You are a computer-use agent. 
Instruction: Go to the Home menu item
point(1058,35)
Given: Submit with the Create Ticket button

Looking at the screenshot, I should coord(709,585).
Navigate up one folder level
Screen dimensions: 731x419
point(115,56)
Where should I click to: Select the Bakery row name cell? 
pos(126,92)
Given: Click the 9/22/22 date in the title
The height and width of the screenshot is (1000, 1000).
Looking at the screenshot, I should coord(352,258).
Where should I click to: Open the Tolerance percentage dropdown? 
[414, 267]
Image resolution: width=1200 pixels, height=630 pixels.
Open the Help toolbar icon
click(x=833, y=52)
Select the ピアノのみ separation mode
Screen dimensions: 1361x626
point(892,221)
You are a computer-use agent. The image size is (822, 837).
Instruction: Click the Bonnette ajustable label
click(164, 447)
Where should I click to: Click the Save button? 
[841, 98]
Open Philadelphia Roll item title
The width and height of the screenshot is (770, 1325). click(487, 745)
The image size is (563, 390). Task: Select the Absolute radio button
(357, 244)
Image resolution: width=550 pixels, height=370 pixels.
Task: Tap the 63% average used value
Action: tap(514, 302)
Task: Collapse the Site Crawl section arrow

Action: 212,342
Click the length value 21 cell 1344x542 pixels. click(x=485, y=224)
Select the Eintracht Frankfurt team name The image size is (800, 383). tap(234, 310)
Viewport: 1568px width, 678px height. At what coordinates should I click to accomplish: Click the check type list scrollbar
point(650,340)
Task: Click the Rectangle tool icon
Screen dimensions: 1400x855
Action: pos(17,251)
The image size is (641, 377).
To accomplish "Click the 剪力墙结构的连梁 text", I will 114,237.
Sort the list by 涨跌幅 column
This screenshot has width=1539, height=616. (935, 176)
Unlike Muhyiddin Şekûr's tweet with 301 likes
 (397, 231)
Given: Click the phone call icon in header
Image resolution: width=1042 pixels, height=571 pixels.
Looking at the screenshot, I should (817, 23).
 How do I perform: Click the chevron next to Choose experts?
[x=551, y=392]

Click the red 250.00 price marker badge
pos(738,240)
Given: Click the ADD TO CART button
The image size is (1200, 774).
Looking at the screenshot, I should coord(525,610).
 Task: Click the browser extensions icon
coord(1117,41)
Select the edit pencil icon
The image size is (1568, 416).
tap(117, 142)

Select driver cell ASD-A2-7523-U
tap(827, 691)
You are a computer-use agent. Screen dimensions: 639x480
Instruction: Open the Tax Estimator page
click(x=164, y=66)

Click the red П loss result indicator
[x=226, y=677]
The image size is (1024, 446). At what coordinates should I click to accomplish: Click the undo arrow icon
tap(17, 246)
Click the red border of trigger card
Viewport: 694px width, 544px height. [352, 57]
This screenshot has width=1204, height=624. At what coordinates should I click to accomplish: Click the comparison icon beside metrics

········

*Task to carry out*:
An exact copy of the data is needed, running from its first line through the line that holds "Select the ピアノのみ separation mode", and nothing beyond that.

*Finished exercise*:
You are a computer-use agent. 
Instruction: Go to the Home menu item
point(1058,35)
Given: Submit with the Create Ticket button

Looking at the screenshot, I should coord(709,585).
Navigate up one folder level
Screen dimensions: 731x419
point(115,56)
Where should I click to: Select the Bakery row name cell? 
pos(126,92)
Given: Click the 9/22/22 date in the title
The height and width of the screenshot is (1000, 1000).
Looking at the screenshot, I should coord(352,258).
Where should I click to: Open the Tolerance percentage dropdown? 
[414, 267]
Image resolution: width=1200 pixels, height=630 pixels.
Open the Help toolbar icon
click(x=833, y=52)
Select the ピアノのみ separation mode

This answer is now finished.